The prospect was crushing to O'Mara, who'd done the dirty work of the Gangster Squad. He'd taken out-of-town hoods up to Mulholland Drive for a talking-to and a gun in the ear. He'd helped plant bugs in Mickey's shoe closet and TV. Now they were going to have him writing tickets for double parking.
O'Mara figured he might as well make one last run at Mickey. He had seen an opening when he discovered that one of the security guards at the Cohens' Brentwood home had a warrant hanging over him. So he "encouraged" the guard to quit and recommend "a buddy" to Mickey as his replacement. The "buddy" was Neal Hawkins, who'd been a munitions expert in the war, a credential sure to appeal to Mickey. But he also was a certain cop's paid informant.
Hawkins earned his money that summer by alerting O'Mara to comings and goings at the house. He thus reported when Mickey planned a trip to Texas with, of all people, Florabel's husband, Denny Morrison, a former newspaper copy editor and film publicist. When O'Mara tailed them to the airport, he found that they had registered for their flight as Denny Morrison and Denny Morrison Jr.

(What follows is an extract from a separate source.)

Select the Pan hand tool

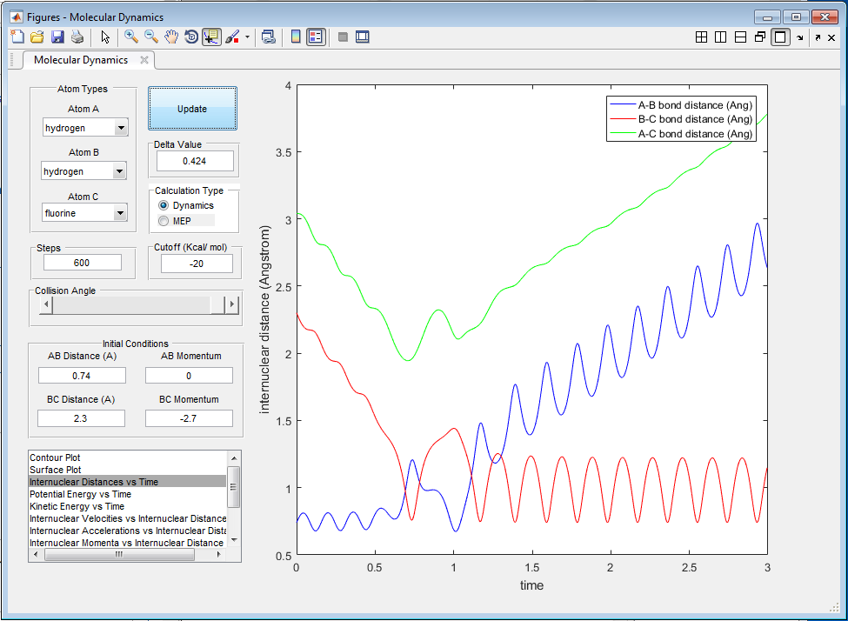pos(171,37)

O'Mara cabled the Texas Rangers that Mickey Cohen was headed their way under an alias. Then he left a note to the Gangster Squad's morning shift and went home to bed.
The Texas Rangers treated Mickey's arrival as akin to Bonnie and Clyde coming back from the grave. They rousted him big-time, then called the press to show off their catch.
O'Mara was awakened by a call from a supervisor: "Your ass is in a sling." The publisher of the Mirror, Virgil Pinkley, was getting calls asking what the spouse of his star columnist was doing with the city's most notorious hoodlum. But when he phoned Florabel, she denied her hubby was in Texas. As it was explained to O'Mara, Pinkley asked, "Well, where is your husband?" and Florabel replied, "He's asleep -- you want me to get him?" The publisher took her word for it, then phoned Chief Parker to complain about that damn squad that couldn't get anything right.
A crowd was waiting at the L.A. airport when Mickey returned, quipping about his ill-fated visit to the Lone Star State: "Well, the food was good." Then who should get off the plane, trying to slip away, but Mr. Florabel Muir.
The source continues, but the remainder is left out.